The failure of Car8 reflects the shakeout that is hitting one of the hottest segments of China’s booming startup scene. Dubbed online-to-offline, or O2O for short, these businesses offer online booking of services as diverse as manicures, food delivery and taxi rides—similar to what is known as on-demand services in the U.S.
 
But while the lure of such services in the U.S. is largely convenience, in China, it is bargains. A Subway tuna sandwich and drink on food-delivery app Ele.me, costs nine yuan including delivery, versus 31 yuan at the nearest Subway shop. A karaoke room can be reserved on group-discount site Meituan at just 58 yuan for eight hours of singing, a 90% discount off the original 560 yuan price.
 
In most cases, when apps connect users to brick-and-mortar services, the merchant gets paid full price, while the app covers the difference, often with venture-capital funds that until recently were pouring into Chinese startups. The huge bargains made O2O apps a feature of life for many Chinese. On an average Friday, Beijing news editor Yu Xi, 25 years old, says she uses phone apps to hail a ride to her office, order dumplings for lunch and coffee during the afternoon, and hunt for deals for dinner and a movie.
 
In a McKinsey & Co. survey in February, 71% of Chinese online consumers reported that they use O2O apps.
 
But the recent Chinese stock-market swings and increasing concerns over slow economic growth have made venture capitalists nervous about the high rate at which O2O startups have been burning through cash, and some investors are pulling the plug.
 
Venture-capital firm Gobi Partners Inc., which has invested in apps across sectors including real estate, auto repair and food delivery, estimates that 30% to 40% of O2O startups have shut down in the past few months. Ken Xu, a partner at the firm, said roughly half the money such startups raise has been used for subsidies to attract consumers.
 
Lists of dozens of failed O2O startups are circulating in Chinese media.

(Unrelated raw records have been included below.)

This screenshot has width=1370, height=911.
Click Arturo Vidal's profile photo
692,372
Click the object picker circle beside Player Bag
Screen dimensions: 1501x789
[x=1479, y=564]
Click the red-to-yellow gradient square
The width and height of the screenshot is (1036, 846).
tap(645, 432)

Websites of the companies named carry error messages or notices announcing that services have been suspended.
 
To be sure, for a number of apps and businesses that still have funding, what is an unprofitable business model now still holds promise well beyond China’s larger cities. Meituan.com, a leading competitor, expects to raise more than $2 billion in its current round of funding, valuing the company at more than $10 billion, said Wang Huiwen, a vice president at the startup.
 
China’s deep-pocketed Internet companies— Alibaba Group Holding Ltd., Baidu Inc. and Tencent Holdings Ltd.—have all staked claims in the sector and continue to see great potential for growth.